_WORK INSTRUCTION_
All of the lines below should be printed again exactly as they are.

_DATA RECORDS_
........
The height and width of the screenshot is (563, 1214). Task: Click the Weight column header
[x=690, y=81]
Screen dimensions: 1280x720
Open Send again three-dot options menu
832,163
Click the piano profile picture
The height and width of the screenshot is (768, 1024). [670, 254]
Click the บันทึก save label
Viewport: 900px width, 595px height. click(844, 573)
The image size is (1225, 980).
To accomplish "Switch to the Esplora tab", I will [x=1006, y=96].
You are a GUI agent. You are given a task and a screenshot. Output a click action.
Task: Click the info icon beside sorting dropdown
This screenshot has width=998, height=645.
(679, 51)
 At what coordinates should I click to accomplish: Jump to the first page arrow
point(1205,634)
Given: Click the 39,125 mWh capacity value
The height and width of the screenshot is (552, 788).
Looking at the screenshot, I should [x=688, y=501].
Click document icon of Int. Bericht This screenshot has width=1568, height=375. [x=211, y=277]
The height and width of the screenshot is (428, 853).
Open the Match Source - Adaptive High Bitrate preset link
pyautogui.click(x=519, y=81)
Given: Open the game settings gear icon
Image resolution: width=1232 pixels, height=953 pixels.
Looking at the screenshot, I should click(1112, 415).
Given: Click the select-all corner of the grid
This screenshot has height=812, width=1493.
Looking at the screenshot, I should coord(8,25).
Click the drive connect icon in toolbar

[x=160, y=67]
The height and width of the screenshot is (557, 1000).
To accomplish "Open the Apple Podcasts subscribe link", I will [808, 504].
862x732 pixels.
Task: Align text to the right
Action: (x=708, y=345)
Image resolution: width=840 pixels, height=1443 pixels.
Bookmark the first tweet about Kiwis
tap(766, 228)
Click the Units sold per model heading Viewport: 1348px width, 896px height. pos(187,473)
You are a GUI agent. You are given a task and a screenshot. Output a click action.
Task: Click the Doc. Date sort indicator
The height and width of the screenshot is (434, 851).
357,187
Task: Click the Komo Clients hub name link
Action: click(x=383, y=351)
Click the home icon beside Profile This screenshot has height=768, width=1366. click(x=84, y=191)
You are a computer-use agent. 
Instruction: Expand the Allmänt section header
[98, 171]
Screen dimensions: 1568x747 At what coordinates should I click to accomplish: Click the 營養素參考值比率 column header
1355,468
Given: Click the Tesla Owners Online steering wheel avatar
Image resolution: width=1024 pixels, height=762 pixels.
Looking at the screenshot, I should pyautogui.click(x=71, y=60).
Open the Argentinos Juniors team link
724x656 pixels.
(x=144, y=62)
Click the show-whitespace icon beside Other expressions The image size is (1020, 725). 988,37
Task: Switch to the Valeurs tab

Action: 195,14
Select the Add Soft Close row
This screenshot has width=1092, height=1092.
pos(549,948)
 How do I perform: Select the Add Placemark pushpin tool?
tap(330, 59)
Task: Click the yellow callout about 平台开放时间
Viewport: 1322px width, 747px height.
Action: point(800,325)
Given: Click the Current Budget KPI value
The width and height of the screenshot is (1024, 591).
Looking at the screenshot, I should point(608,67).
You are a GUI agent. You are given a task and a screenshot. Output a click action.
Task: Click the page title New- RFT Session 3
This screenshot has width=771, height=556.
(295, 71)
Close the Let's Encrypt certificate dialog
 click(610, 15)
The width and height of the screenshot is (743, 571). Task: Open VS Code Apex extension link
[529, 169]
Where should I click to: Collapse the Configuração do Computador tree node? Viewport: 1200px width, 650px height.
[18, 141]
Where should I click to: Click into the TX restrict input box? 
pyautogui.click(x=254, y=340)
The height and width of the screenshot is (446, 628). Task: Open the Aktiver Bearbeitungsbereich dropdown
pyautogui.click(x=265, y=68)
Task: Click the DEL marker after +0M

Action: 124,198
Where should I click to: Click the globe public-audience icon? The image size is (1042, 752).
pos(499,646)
........
_RESPONSE BELOW_
The height and width of the screenshot is (563, 1214). Task: Click the Weight column header
[x=690, y=81]
Screen dimensions: 1280x720
Open Send again three-dot options menu
832,163
Click the piano profile picture
The height and width of the screenshot is (768, 1024). [670, 254]
Click the บันทึก save label
Viewport: 900px width, 595px height. click(844, 573)
The image size is (1225, 980).
To accomplish "Switch to the Esplora tab", I will [x=1006, y=96].
You are a GUI agent. You are given a task and a screenshot. Output a click action.
Task: Click the info icon beside sorting dropdown
This screenshot has width=998, height=645.
(679, 51)
 At what coordinates should I click to accomplish: Jump to the first page arrow
point(1205,634)
Given: Click the 39,125 mWh capacity value
The height and width of the screenshot is (552, 788).
Looking at the screenshot, I should [x=688, y=501].
Click document icon of Int. Bericht This screenshot has width=1568, height=375. [x=211, y=277]
The height and width of the screenshot is (428, 853).
Open the Match Source - Adaptive High Bitrate preset link
pyautogui.click(x=519, y=81)
Given: Open the game settings gear icon
Image resolution: width=1232 pixels, height=953 pixels.
Looking at the screenshot, I should click(1112, 415).
Given: Click the select-all corner of the grid
This screenshot has height=812, width=1493.
Looking at the screenshot, I should coord(8,25).
Click the drive connect icon in toolbar

[x=160, y=67]
The height and width of the screenshot is (557, 1000).
To accomplish "Open the Apple Podcasts subscribe link", I will [808, 504].
862x732 pixels.
Task: Align text to the right
Action: (x=708, y=345)
Image resolution: width=840 pixels, height=1443 pixels.
Bookmark the first tweet about Kiwis
tap(766, 228)
Click the Units sold per model heading Viewport: 1348px width, 896px height. pos(187,473)
You are a GUI agent. You are given a task and a screenshot. Output a click action.
Task: Click the Doc. Date sort indicator
The height and width of the screenshot is (434, 851).
357,187
Task: Click the Komo Clients hub name link
Action: click(x=383, y=351)
Click the home icon beside Profile This screenshot has height=768, width=1366. click(x=84, y=191)
You are a computer-use agent. 
Instruction: Expand the Allmänt section header
[98, 171]
Screen dimensions: 1568x747 At what coordinates should I click to accomplish: Click the 營養素參考值比率 column header
1355,468
Given: Click the Tesla Owners Online steering wheel avatar
Image resolution: width=1024 pixels, height=762 pixels.
Looking at the screenshot, I should pyautogui.click(x=71, y=60).
Open the Argentinos Juniors team link
724x656 pixels.
(x=144, y=62)
Click the show-whitespace icon beside Other expressions The image size is (1020, 725). 988,37
Task: Switch to the Valeurs tab

Action: 195,14
Select the Add Soft Close row
This screenshot has width=1092, height=1092.
pos(549,948)
 How do I perform: Select the Add Placemark pushpin tool?
tap(330, 59)
Task: Click the yellow callout about 平台开放时间
Viewport: 1322px width, 747px height.
Action: point(800,325)
Given: Click the Current Budget KPI value
The width and height of the screenshot is (1024, 591).
Looking at the screenshot, I should point(608,67).
You are a GUI agent. You are given a task and a screenshot. Output a click action.
Task: Click the page title New- RFT Session 3
This screenshot has width=771, height=556.
(295, 71)
Close the Let's Encrypt certificate dialog
 click(610, 15)
The width and height of the screenshot is (743, 571). Task: Open VS Code Apex extension link
[529, 169]
Where should I click to: Collapse the Configuração do Computador tree node? Viewport: 1200px width, 650px height.
[18, 141]
Where should I click to: Click into the TX restrict input box? 
pyautogui.click(x=254, y=340)
The height and width of the screenshot is (446, 628). Task: Open the Aktiver Bearbeitungsbereich dropdown
pyautogui.click(x=265, y=68)
Task: Click the DEL marker after +0M

Action: 124,198
Where should I click to: Click the globe public-audience icon? The image size is (1042, 752).
pos(499,646)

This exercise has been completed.